Drive through an unfamiliar neighborhood, and you can probably tell at a glance whether it votes Democrat or Republican just based on the numbers of sedans versus trucks parked along the street.
That sounds like an assumption based purely on stereotypes about wealthy Democrats and rural, truck-owning Republicans. But it’s also backed by research. According to a new paper by out of the Stanford AI lab by researchers who were not affiliated with Google (except for coauthor Li Fei-Fei, who currently works for the company), there is an 88% chance that a neighborhood voted Democratic if its Google Street View images show more sedans than trucks. Similarly, if Street View shows more trucks than sedans, there’s an 82% chance the area voted Republican.
The research, published by Proceedings of the National Academy of Sciences (PNAS), reveals a new methodology for measuring demographic data. Typically, the federal government completes country-wide surveys to create a large, public data set. The most famous of these surveys is the census, which occurs every 10 years, but there are others as well, like the American Community Survey, or ACS. This survey costs about $250 million per year for the Census Bureau to complete and provides information like income, race, education levels, and employment, and can often lag behind reality because it takes so long to complete each survey. But this new method uses 50 million Google Street View images to train algorithms on how to recognize different demographic factors based purely on neighborhood street scenes. The researchers write that this is a much less expensive means of gathering demographic data that could be updated more frequently. Because the U.S. spends more than $1 billion every year on programs like the ACS, this new method would certainly be less expensive–but there’s a limit to using algorithms to discern attributes like race and income based purely on pictures.
While the paper’s most striking example uses types of cars as a proxy for an area’s political tendencies, the researchers say that by using an algorithm to determine the make, model, and year of 22 million vehicles found in the Street View images and then training it using demographic and voting data from the ACS, U.S. Census and 2008 presidential elections, they could also accurately predict income, race, and education in 200 cities across the U.S.
For instance, the researchers found that people of Asian descent were more likely to drive Asian-made cars, while black people tended to drive cars made by Chrysler, Buick, and Oldsmobile. Pickup trucks, Volkswagens, and Aston Martins indicate a largely white neighborhood.
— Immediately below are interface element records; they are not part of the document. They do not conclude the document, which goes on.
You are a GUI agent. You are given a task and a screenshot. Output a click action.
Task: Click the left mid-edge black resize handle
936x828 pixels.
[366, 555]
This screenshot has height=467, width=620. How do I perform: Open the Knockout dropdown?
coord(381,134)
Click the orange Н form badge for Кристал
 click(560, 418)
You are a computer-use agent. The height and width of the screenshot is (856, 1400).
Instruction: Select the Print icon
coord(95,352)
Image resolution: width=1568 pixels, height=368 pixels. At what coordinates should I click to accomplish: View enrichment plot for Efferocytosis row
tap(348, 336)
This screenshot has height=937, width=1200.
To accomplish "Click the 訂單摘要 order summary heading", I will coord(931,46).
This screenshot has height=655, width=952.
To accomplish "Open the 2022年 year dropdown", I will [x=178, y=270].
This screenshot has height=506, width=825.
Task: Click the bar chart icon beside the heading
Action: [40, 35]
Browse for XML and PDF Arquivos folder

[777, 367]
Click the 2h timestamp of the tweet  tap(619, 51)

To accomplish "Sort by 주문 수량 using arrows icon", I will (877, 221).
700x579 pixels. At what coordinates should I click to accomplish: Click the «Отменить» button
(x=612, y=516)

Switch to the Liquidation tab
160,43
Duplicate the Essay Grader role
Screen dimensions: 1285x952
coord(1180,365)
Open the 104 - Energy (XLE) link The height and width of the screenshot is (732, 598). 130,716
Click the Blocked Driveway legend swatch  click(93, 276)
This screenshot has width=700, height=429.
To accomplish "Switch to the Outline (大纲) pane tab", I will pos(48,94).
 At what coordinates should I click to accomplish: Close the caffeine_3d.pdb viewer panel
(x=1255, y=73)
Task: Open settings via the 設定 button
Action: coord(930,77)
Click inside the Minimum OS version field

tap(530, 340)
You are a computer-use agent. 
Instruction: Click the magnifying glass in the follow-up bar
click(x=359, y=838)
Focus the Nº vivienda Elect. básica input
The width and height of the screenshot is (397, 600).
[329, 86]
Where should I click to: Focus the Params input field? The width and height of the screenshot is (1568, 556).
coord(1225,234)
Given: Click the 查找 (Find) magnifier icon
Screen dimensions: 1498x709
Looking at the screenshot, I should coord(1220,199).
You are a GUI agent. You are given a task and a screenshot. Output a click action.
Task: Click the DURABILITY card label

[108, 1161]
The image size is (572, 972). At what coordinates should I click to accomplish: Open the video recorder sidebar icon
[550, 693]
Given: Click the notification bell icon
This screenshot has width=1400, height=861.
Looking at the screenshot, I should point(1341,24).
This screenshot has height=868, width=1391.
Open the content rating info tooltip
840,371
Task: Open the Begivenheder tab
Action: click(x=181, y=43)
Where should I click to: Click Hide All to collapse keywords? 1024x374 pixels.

Finding these trends helped the researchers’ algorithms predict race and education. To illustrate their findings, the researchers took a more granular look at a few cities: They predicted the percentages of black, white, and Asian people in different Seattle neighborhoods as well as the percentages of people with less than a high school degree, and those with high school diplomas, bachelor’s degrees, and graduate degrees in Milwaukee. A visualization that maps actual demographic information from the ACS side by side with the predicted demographic information reveals how accurate it is at a glance.
The researchers chose cars as a proxy to determine demographic data for a few reasons, according to the paper’s lead author, Timnit Gebru. She says that differentiating between the models, makes, and years of cars is a difficult computer vision problem because the objects look so similar, making it an exciting research question. But cars also intuitively make sense as a proxy for things like income–they’re an obvious symbol of people’s consumption patterns. Not to mention that 90% of Americans own one. “In addition, I think cars are the most dynamic objects that tell us about demographics,” Gebru tells Co.Design in an email. “The houses in a neighborhood can look the same from year to year but the cars can change.”
Of course, cars don’t predict everything–the model is not accurate when predicting the number of children in a neighborhood, and couldn’t predict the percentage of farmers at all. That might be because the study only looked at cities, including the two largest cities in each state, followed by the next 100 most populous cities in the country.
The researchers write in the paper that the method could be strengthened by combining the Street View algorithm with other data sets, like from satellite imagery or social networks. And with self-driving cars on the horizon, all of which will be equipped with multiple cameras so that the vehicle can navigate through the world, there will be a significant increase in the sheer number of images taken of our streets–which could also be put to use in creating demographic data.
Of course, there’s also a privacy question here–while the research paper only could predict down to the precinct level of about 1,000 people, a more pervasive algorithm could theoretically identify people individually based on the external trappings of their life. And who would want the government to make assumptions about who you are based on what you do and how you act in public without your permission, or without giving you a chance to correct their predictions if they happen to be wrong? The researchers breeze past this note, instead pointing to the benefits of having access to frequently updated demographic data, including that it could help policymakers foresee trends sooner than whenever the next census happens to be.
Gebru says that a method like this couldn’t replace the meticulous census process, which relies on self-reported data and has a tried-and-true methodology. Any algorithm that uses data to make broad, sweeping predictions is inherently flawed because it does not take into account the outliers–something Gebru acknowledges. After completing her PhD at Stanford earlier this year, she started working as a postdoctoral researcher at Microsoft’s Fairness Accountability Transparency and Ethics group. She’s working on the problem of bias in large-scale data mining projects.
Using the Street View method for official public data may not be in the public’s best interest because of accuracy and privacy issues, but it could make studying other elements of cities easier, such as the link between the amount of green space in a neighborhood and its residents’ health–something researchers are already starting to tackle.